Your assignment
All records are to be restated exactly, each line as it reads.

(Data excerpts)
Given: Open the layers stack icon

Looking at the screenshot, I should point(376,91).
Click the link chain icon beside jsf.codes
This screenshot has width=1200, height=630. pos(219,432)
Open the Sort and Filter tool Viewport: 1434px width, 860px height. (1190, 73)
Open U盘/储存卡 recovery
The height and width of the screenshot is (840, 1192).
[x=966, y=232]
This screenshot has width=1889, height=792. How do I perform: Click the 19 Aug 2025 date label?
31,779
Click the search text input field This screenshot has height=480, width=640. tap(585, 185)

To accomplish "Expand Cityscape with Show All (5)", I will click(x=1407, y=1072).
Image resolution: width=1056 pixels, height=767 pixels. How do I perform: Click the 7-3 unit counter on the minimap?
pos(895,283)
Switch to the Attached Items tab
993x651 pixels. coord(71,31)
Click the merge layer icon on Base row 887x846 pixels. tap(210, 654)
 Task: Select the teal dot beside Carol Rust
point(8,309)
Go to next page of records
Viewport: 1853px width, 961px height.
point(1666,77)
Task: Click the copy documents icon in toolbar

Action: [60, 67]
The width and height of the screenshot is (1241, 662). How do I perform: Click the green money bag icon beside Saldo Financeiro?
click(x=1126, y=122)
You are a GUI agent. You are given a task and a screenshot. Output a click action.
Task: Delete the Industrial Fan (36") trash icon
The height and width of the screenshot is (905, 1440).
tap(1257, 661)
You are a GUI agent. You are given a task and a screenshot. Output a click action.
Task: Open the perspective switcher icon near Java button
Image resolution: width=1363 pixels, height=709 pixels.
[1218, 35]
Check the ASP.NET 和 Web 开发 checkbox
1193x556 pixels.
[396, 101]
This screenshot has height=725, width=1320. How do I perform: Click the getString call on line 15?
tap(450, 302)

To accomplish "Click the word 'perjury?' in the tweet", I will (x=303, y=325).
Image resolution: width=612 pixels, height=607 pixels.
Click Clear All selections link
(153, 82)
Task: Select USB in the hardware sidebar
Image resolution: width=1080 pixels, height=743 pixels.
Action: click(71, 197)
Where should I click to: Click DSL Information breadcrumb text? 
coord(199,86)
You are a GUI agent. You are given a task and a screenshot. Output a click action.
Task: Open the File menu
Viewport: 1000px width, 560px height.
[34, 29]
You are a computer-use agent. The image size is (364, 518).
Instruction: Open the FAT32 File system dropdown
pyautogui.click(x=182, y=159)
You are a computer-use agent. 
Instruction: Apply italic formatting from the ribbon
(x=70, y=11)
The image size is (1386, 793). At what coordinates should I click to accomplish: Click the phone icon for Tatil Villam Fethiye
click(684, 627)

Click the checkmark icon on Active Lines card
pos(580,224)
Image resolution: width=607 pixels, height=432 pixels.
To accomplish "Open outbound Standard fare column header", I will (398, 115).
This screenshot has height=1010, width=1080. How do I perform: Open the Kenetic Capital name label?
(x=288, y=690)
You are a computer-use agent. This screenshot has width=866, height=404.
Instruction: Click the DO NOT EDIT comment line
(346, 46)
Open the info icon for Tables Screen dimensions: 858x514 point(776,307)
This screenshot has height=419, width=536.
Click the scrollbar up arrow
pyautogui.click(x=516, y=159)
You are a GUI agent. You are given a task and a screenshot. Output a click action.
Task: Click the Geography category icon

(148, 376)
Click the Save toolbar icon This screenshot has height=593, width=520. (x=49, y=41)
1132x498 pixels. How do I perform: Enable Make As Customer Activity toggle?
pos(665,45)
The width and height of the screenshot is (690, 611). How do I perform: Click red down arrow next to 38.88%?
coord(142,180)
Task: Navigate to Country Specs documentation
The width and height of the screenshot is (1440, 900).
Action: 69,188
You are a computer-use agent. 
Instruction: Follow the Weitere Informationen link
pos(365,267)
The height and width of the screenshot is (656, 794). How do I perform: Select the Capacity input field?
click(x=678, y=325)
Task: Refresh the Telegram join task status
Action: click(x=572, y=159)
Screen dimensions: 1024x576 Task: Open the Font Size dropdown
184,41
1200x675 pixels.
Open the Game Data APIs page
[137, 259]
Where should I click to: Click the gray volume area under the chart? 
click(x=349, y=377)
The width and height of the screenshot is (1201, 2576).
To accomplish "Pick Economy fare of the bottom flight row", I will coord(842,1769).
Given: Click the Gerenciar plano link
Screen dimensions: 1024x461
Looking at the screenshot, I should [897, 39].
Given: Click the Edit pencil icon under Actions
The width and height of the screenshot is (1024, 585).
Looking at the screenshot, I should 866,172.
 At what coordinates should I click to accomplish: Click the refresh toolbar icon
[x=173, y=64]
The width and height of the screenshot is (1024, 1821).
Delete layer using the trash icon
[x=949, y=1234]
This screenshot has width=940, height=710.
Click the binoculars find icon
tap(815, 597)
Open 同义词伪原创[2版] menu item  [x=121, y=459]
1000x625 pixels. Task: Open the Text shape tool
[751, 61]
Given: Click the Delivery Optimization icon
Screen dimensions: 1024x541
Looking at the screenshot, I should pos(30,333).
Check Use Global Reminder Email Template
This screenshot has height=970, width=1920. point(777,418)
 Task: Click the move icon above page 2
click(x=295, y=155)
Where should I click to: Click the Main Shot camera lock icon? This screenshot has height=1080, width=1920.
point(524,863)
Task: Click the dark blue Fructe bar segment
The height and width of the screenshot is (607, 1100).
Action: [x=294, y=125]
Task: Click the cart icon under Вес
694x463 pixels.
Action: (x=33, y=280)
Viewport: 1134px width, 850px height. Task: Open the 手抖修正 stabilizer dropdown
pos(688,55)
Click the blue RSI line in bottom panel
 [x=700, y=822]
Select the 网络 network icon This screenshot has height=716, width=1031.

Task answer
Given: Open the layers stack icon

Looking at the screenshot, I should point(376,91).
Click the link chain icon beside jsf.codes
This screenshot has width=1200, height=630. pos(219,432)
Open the Sort and Filter tool Viewport: 1434px width, 860px height. (1190, 73)
Open U盘/储存卡 recovery
The height and width of the screenshot is (840, 1192).
[x=966, y=232]
This screenshot has width=1889, height=792. How do I perform: Click the 19 Aug 2025 date label?
31,779
Click the search text input field This screenshot has height=480, width=640. tap(585, 185)

To accomplish "Expand Cityscape with Show All (5)", I will click(x=1407, y=1072).
Image resolution: width=1056 pixels, height=767 pixels. How do I perform: Click the 7-3 unit counter on the minimap?
pos(895,283)
Switch to the Attached Items tab
993x651 pixels. coord(71,31)
Click the merge layer icon on Base row 887x846 pixels. tap(210, 654)
 Task: Select the teal dot beside Carol Rust
point(8,309)
Go to next page of records
Viewport: 1853px width, 961px height.
point(1666,77)
Task: Click the copy documents icon in toolbar

Action: [60, 67]
The width and height of the screenshot is (1241, 662). How do I perform: Click the green money bag icon beside Saldo Financeiro?
click(x=1126, y=122)
You are a GUI agent. You are given a task and a screenshot. Output a click action.
Task: Delete the Industrial Fan (36") trash icon
The height and width of the screenshot is (905, 1440).
tap(1257, 661)
You are a GUI agent. You are given a task and a screenshot. Output a click action.
Task: Open the perspective switcher icon near Java button
Image resolution: width=1363 pixels, height=709 pixels.
[1218, 35]
Check the ASP.NET 和 Web 开发 checkbox
1193x556 pixels.
[396, 101]
This screenshot has height=725, width=1320. How do I perform: Click the getString call on line 15?
tap(450, 302)

To accomplish "Click the word 'perjury?' in the tweet", I will (x=303, y=325).
Image resolution: width=612 pixels, height=607 pixels.
Click Clear All selections link
(153, 82)
Task: Select USB in the hardware sidebar
Image resolution: width=1080 pixels, height=743 pixels.
Action: click(71, 197)
Where should I click to: Click DSL Information breadcrumb text? 
coord(199,86)
You are a GUI agent. You are given a task and a screenshot. Output a click action.
Task: Open the File menu
Viewport: 1000px width, 560px height.
[34, 29]
You are a computer-use agent. The image size is (364, 518).
Instruction: Open the FAT32 File system dropdown
pyautogui.click(x=182, y=159)
You are a computer-use agent. 
Instruction: Apply italic formatting from the ribbon
(x=70, y=11)
The image size is (1386, 793). At what coordinates should I click to accomplish: Click the phone icon for Tatil Villam Fethiye
click(684, 627)

Click the checkmark icon on Active Lines card
pos(580,224)
Image resolution: width=607 pixels, height=432 pixels.
To accomplish "Open outbound Standard fare column header", I will (398, 115).
This screenshot has height=1010, width=1080. How do I perform: Open the Kenetic Capital name label?
(x=288, y=690)
You are a computer-use agent. This screenshot has width=866, height=404.
Instruction: Click the DO NOT EDIT comment line
(346, 46)
Open the info icon for Tables Screen dimensions: 858x514 point(776,307)
This screenshot has height=419, width=536.
Click the scrollbar up arrow
pyautogui.click(x=516, y=159)
You are a GUI agent. You are given a task and a screenshot. Output a click action.
Task: Click the Geography category icon

(148, 376)
Click the Save toolbar icon This screenshot has height=593, width=520. (x=49, y=41)
1132x498 pixels. How do I perform: Enable Make As Customer Activity toggle?
pos(665,45)
The width and height of the screenshot is (690, 611). How do I perform: Click red down arrow next to 38.88%?
coord(142,180)
Task: Navigate to Country Specs documentation
The width and height of the screenshot is (1440, 900).
Action: 69,188
You are a computer-use agent. 
Instruction: Follow the Weitere Informationen link
pos(365,267)
The height and width of the screenshot is (656, 794). How do I perform: Select the Capacity input field?
click(x=678, y=325)
Task: Refresh the Telegram join task status
Action: click(x=572, y=159)
Screen dimensions: 1024x576 Task: Open the Font Size dropdown
184,41
1200x675 pixels.
Open the Game Data APIs page
[137, 259]
Where should I click to: Click the gray volume area under the chart? 
click(x=349, y=377)
The width and height of the screenshot is (1201, 2576).
To accomplish "Pick Economy fare of the bottom flight row", I will coord(842,1769).
Given: Click the Gerenciar plano link
Screen dimensions: 1024x461
Looking at the screenshot, I should [897, 39].
Given: Click the Edit pencil icon under Actions
The width and height of the screenshot is (1024, 585).
Looking at the screenshot, I should 866,172.
 At what coordinates should I click to accomplish: Click the refresh toolbar icon
[x=173, y=64]
The width and height of the screenshot is (1024, 1821).
Delete layer using the trash icon
[x=949, y=1234]
This screenshot has width=940, height=710.
Click the binoculars find icon
tap(815, 597)
Open 同义词伪原创[2版] menu item  [x=121, y=459]
1000x625 pixels. Task: Open the Text shape tool
[751, 61]
Given: Click the Delivery Optimization icon
Screen dimensions: 1024x541
Looking at the screenshot, I should pos(30,333).
Check Use Global Reminder Email Template
This screenshot has height=970, width=1920. point(777,418)
 Task: Click the move icon above page 2
click(x=295, y=155)
Where should I click to: Click the Main Shot camera lock icon? This screenshot has height=1080, width=1920.
point(524,863)
Task: Click the dark blue Fructe bar segment
The height and width of the screenshot is (607, 1100).
Action: [x=294, y=125]
Task: Click the cart icon under Вес
694x463 pixels.
Action: (x=33, y=280)
Viewport: 1134px width, 850px height. Task: Open the 手抖修正 stabilizer dropdown
pos(688,55)
Click the blue RSI line in bottom panel
 [x=700, y=822]
Select the 网络 network icon This screenshot has height=716, width=1031.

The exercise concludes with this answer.